Cowboys Disarray and Bears Dysfunction
Micah Parsons is taking heat for being honest about the Cowboys' situation, specifically regarding Mike McCarthy's job security. Big Cat defended the star pass rusher, arguing that players naturally care more about their aging teammates like Zack Martin than a coach who will inevitably find another high-paying consulting gig. Meanwhile, the Bears finally fired Shane Waldron, which Big Cat views as a meaningless bandage on a fatal wound. The organization is so fundamentally broken that he’s officially reached the point of no return.
The Bears are rotten to the core and he's never going to believe again
I think it's rotten to the core. It has nothing to do with who they're gonna hire. They're gonna hire the fourth best offensive coordinator to be the new head coach and we're gonna try to be sold on that. And I'm not gonna fall for it anymore.
It’s getting so dark in Chicago that even the most talented players in league history wouldn't be able to survive the environment. Big Cat is convinced the organizational rot is so deep that individual talent is irrelevant at this point.
Patrick Mahomes would suck on the Bears because the Bears are a joke of an organization
Patrick Mahomes would suck on the Bears. 'Cause the Bears are a joke of an organization. That's just how it works. There's nothing gonna change.
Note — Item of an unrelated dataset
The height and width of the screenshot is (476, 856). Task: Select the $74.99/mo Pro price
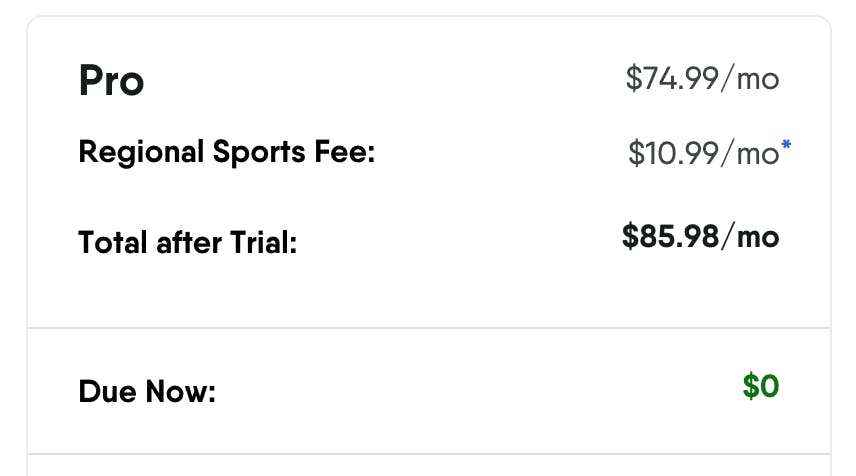click(x=702, y=78)
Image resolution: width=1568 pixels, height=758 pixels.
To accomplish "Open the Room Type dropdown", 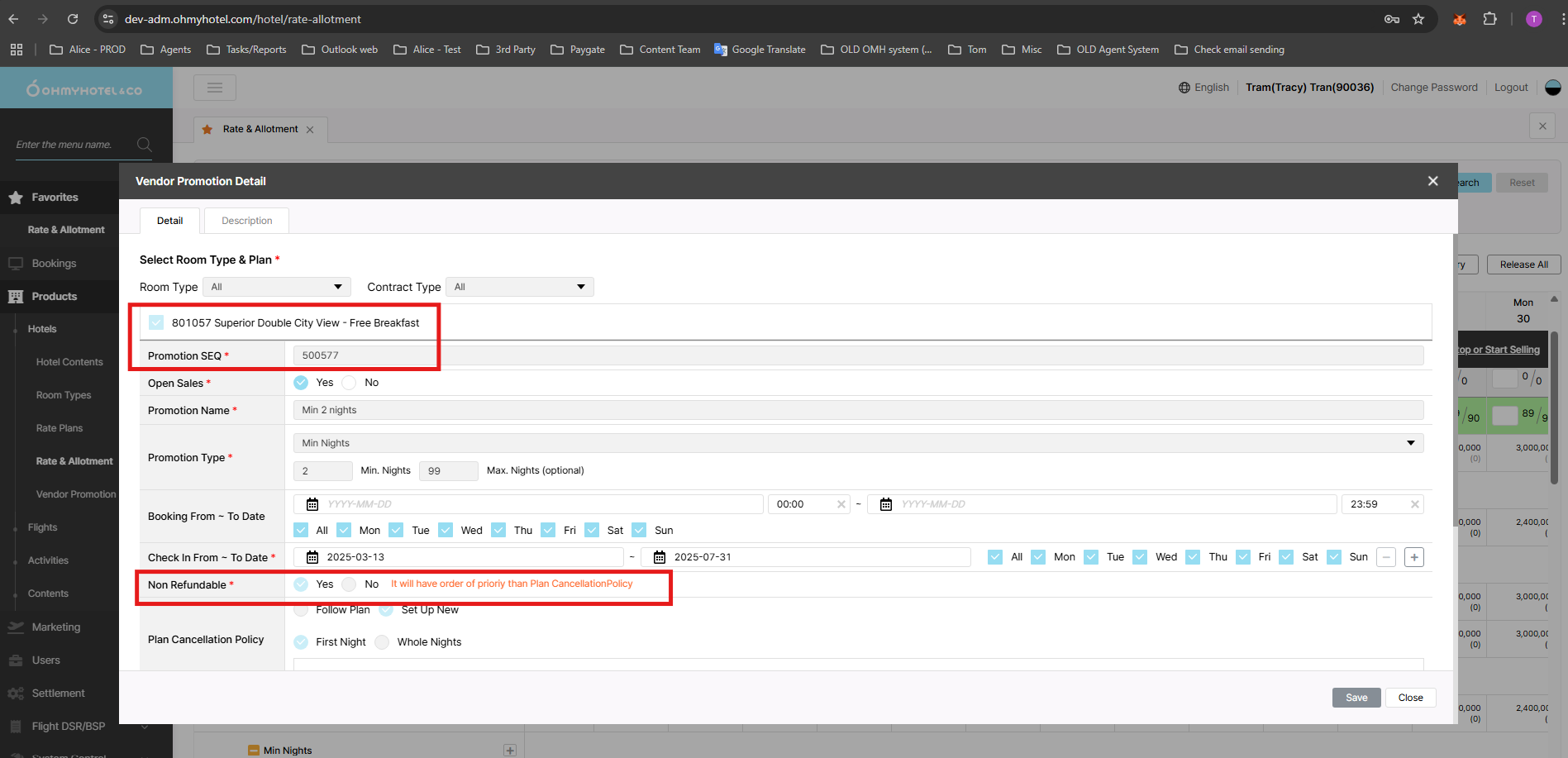I will point(276,287).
They don't care about winning.
NFC East Hate Week
PFT and Max are gearing up for a massive Thursday night clash between the Commanders and the Eagles. PFT is riding high on Dan Quinn and Jayden Daniels, even embracing the idea that people are starting to call Washington "frauds." For a fan base that has lived in the cellar for decades, being relevant enough to be called a fraud is a massive step up.
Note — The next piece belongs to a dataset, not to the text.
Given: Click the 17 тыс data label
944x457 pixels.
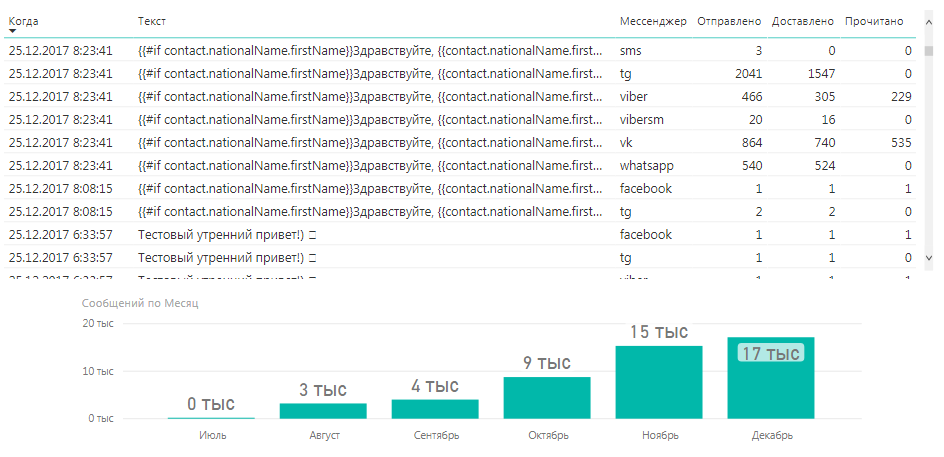Looking at the screenshot, I should point(771,353).
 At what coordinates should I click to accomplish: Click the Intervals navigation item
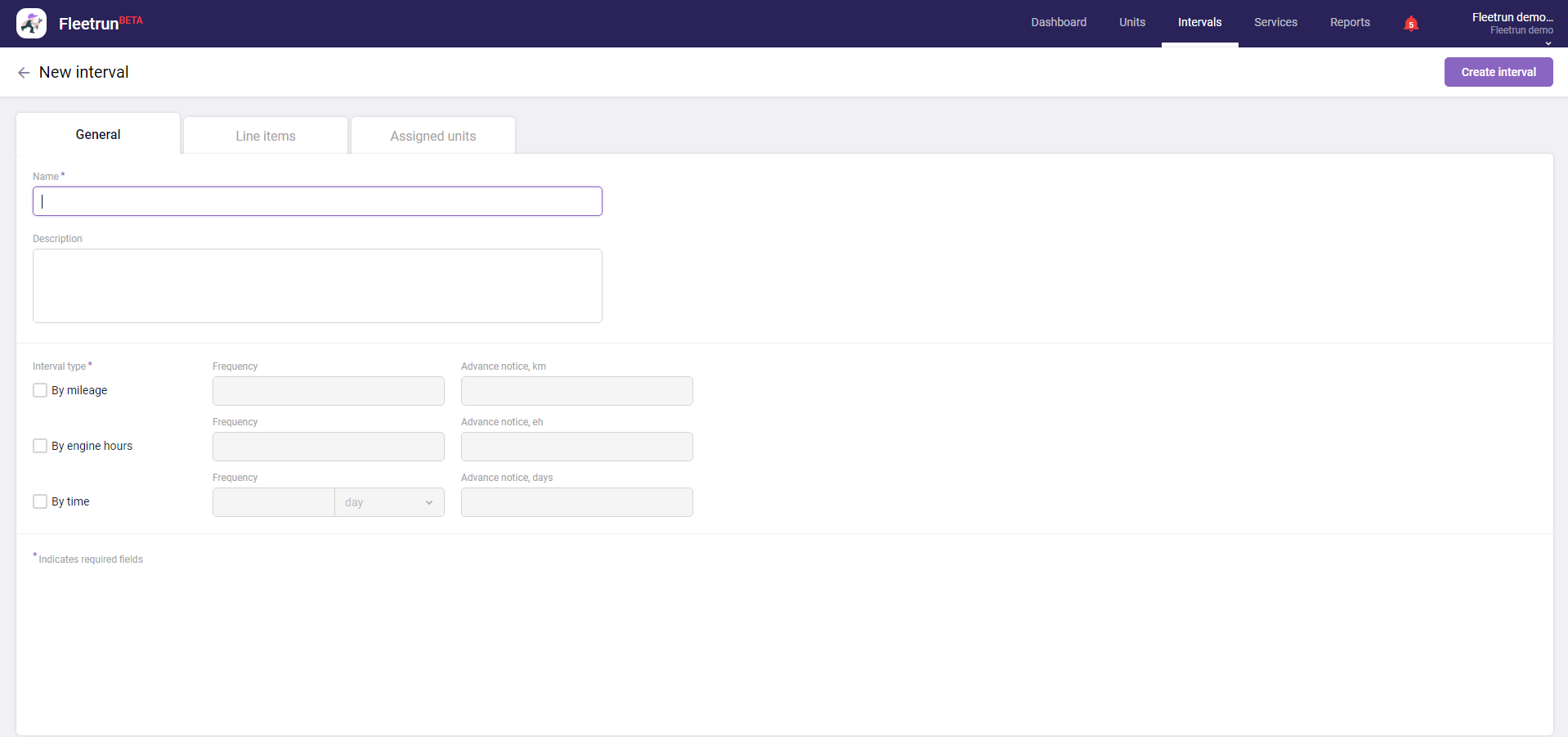tap(1199, 22)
The Commanders being called frauds is actually an honor — they haven't been good enough in decades for anyone to think that highly of them
It's an honor to be called a fraud. As long as I've lived, I have yearned for somebody to think highly enough of my football team to the point where they can hate my football team. Nobody thinks that a four and 13 team is a fraud. Bernie Madoff lived a long time as a fraud and he had fucking islands that he vacationed on.
However, Hank wasn't letting the positivity slide, pointing out that this game is the ultimate litmus test for the Commanders. If they fall to the Eagles, the "fraud" label might just stick for the rest of the season.
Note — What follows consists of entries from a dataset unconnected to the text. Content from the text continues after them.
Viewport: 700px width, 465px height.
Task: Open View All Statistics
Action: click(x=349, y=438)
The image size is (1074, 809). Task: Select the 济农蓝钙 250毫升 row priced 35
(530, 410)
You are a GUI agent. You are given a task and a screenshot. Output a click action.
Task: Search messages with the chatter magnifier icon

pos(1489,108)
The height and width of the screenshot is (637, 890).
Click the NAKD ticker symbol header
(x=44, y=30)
The Eagles game is the Commanders' entire season — if they lose, the fraud label sticks
I think this game is your entire season, PFT. I think if they lose this game, it's their third playoff-caliber game that they've lost. And the season's over. You guys will officially be frauded because the teams you've beat are trash.
College Football Chaos and Big Noon Kickoff
Indiana is 10-0, and while the rest of the world is waiting for the bubble to burst, Big Cat is ready to hand out some hardware to Kurt Cignetti. The Big Ten has been flipped on its head, and the Hoosiers are the story of the year.
The Eagles really haven't beaten anyone either — their only good wins are the Packers and maybe the Bengals
Eagles really haven't beat anyone either. Depending on who you think about, they obviously the Packers win at the beginning of the year, big win. And depending on what you think of the Bengals, those are the only two good wins.
On the other side of the spectrum, Gus Johnson seems to have lost his fastball. Big Cat noted that the "Big Noon Kickoff" slot might be draining the life out of the legendary announcer, who sounded more like he was reading the morning paper than calling a scoop-and-score touchdown this past weekend.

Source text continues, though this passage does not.